Waves of locally brewed suds have hit Indiana, too. The state had 39 breweries when Lee Smith took over as executive director of the Brewers of Indiana Guild in January of 2012. Today it has 82, she said.

And Bloomington tends to be toward the front of the state’s craft beer industry.

“Bloomington has been a leader in the craft beer movement in Indiana from the very beginning,” Smith said. “I think Bloomington is among the communities in the state that are very, very well prepared to accept increased activity in the professional brewing community.”

That doesn’t mean the new beer locations are pouring into the area overnight. Function opened at 108 E. Sixth St. on Jan. 22 after years of rumors and anticipation.

Brewer Steve Llewellyn has been brewing his own beer for the better part of eight years. He and his wife, Arlyn, decided to open a brewery and restaurant about four and a half years ago. They bought brewing equipment in October of 2009, then signed a lease in 2012.

“Steve happened to be on the mailing list for a brewery out in Idaho,” Arlyn Llewellyn said. “We looked at it, ended up deciding to buy it and drove across the country in a Penske truck with the brewing system in the back. We spent those days driving figuring out what our brewery was going to look like.”

Function’s restaurant and bar are on the ground floor of the Rogers Building on East Sixth Street, with the brewery equipment in the basement. The restaurant space is about 2,400 square feet and can hold 98 people.

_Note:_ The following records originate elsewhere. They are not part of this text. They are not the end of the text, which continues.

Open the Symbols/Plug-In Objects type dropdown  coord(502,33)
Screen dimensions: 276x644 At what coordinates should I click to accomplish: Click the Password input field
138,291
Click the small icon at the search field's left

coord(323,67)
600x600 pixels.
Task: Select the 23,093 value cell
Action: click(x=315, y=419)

The Llewellyns aren’t bottling their beer, and at the moment aren’t filling growlers for beer to go. They’re working hard to keep up with the brewpub’s demand — it’s been swamped Fridays and Saturdays since it opened.

“We’d love to be able to sell a few kegs around town,” Steve Llewellyn said. “That’s a ways off. Growlers are a first step, and then I’d love to do special releases in bottles.”

Quaff On Brewing Co. of Nashville in Brown County does bottle its beers, and it’s working to grow its distribution presence east to Ohio and south to Kentucky. But it’s expanding its physical presence into Bloomington with a tap room that will serve food and beer in the former Cafe Django building at 116 N. Grant St.

Quaff On wants to open its Bloomington tap room sometime between St. Patrick’s Day and April Fools’ Day, according to founder Jeff McCabe. The beer brand grew out of the Big Woods Brewing Co. brewpub in Nashville, a location that’s undergoing some renovations and expansion.

As a result, Quaff On wasn’t on track to put a tasting room in Bloomington until this fall, McCabe said. But it couldn’t turn down the opportunity to move into the former Cafe Django space.

“We have been collaborating with the owners of the Cafe Django for almost four years on different projects, including the Grant Street Jazz Festival, which we helped sponsor,” McCabe said. “We just think it’s an incredible location, one of the best locations in town.”

Quaff On wants to build on Cafe Django’s well-known association with jazz music, according to McCabe.

“We’re not going to be a niche jazz place, but we would like to honor that tradition,” he said. “We like all forms of music, including jazz. We’ll have some other kinds of music as well.”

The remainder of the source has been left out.